Lewis is a naturalist who frames the story with his own highly analytical journal entries. He dissects the first centaur beast, trying to figure out how its skeletal system works, and approximates its age from the development of its teeth. When they encounter the plant-infected fort, in spite of being terrified, he observes and theorizes about how the plant proliferates and infects people. It’s exactly the sort of particulars I’m fascinated with, and the imaginative flora and fauna are illustrated beautifully, so it was very easy for me to get involved in the story and to start getting excited about what weird crap they would be dissecting next.

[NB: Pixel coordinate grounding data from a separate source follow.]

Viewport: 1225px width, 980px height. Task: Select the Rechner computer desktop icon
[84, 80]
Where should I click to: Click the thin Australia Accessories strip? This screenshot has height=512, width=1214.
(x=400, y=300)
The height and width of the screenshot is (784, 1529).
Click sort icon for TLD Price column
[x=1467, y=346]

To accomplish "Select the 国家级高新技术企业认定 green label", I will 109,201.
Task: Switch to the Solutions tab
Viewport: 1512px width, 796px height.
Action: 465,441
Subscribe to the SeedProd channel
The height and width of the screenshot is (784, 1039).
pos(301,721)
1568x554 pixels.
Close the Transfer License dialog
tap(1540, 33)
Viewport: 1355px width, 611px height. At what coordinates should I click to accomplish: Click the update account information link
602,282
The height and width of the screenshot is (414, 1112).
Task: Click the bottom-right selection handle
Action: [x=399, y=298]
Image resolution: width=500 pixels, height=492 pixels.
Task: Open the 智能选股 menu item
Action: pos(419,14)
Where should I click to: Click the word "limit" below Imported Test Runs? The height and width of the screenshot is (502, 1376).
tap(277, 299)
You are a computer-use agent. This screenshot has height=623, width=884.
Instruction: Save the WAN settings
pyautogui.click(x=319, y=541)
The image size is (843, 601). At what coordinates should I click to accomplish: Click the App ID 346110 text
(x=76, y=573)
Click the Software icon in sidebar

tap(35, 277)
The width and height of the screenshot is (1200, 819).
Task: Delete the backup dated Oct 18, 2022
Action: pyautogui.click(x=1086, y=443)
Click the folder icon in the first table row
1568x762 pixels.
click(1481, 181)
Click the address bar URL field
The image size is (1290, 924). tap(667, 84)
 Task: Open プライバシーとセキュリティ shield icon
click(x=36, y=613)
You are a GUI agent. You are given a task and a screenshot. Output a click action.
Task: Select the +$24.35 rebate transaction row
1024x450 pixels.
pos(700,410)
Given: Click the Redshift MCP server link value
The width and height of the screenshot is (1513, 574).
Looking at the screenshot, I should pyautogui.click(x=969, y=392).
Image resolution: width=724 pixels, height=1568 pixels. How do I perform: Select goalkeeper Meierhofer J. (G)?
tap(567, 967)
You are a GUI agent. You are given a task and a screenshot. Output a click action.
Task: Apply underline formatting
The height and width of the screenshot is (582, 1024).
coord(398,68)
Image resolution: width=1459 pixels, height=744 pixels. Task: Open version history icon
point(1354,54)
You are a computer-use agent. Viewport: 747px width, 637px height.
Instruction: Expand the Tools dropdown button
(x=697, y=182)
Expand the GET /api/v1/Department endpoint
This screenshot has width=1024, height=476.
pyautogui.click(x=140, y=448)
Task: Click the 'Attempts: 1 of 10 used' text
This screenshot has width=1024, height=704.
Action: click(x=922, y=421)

While I have been very much enjoying the creative aspects of the series, I’m also delighted to have been spoiled by the wealth of inclusive, progressive comics that have become available lately: things like Young Avengers, Rat Queens, Ms. Marvel, and The Wicked & The Divine, and damn does progress make it harder to ignore the problems in comics that I’m otherwise enamored with. It’s difficult to get over the fact that the supposedly pregnant Sacajawea is a waifish, virtually silent badass™ spear-wielding acrobat in an outfit that could only feasibly be mass-market-Native-American-print costume spandex. There is no way leather could cling to her ass cheeks like that and still allow her to walk. There was so much opportunity to turn her historical persona into a dynamic and interesting character, and every mark was missed by a mile. I also can’t help but notice that the only two characters of color to appear in the comic thus far have been the aforementioned waif and a Black member of the Corps named York, who is very much a background walker with almost no lines, in spite of his appearing on the cover. I’m not sure if that was a deliberate bait-and-switch to make the comic seem more inclusive than it was, but either way, the argument for “historical accuracy” can only go so far when first, the Louisiana Purchase was richly inhabited by Native Americans who could easily have factored much more heavily in the story, and second, the historically-based protagonists are being attacked by Lovecraftian horrors.
Overall, Manifest Destiny is worth your time, especially if your interests are as specific as mine. It’s a fun read based on a clever concept and executed with some exceptional art, but in terms of cultural sensibility, it’s something I might have expected to see ten years ago, not from something published in 2014.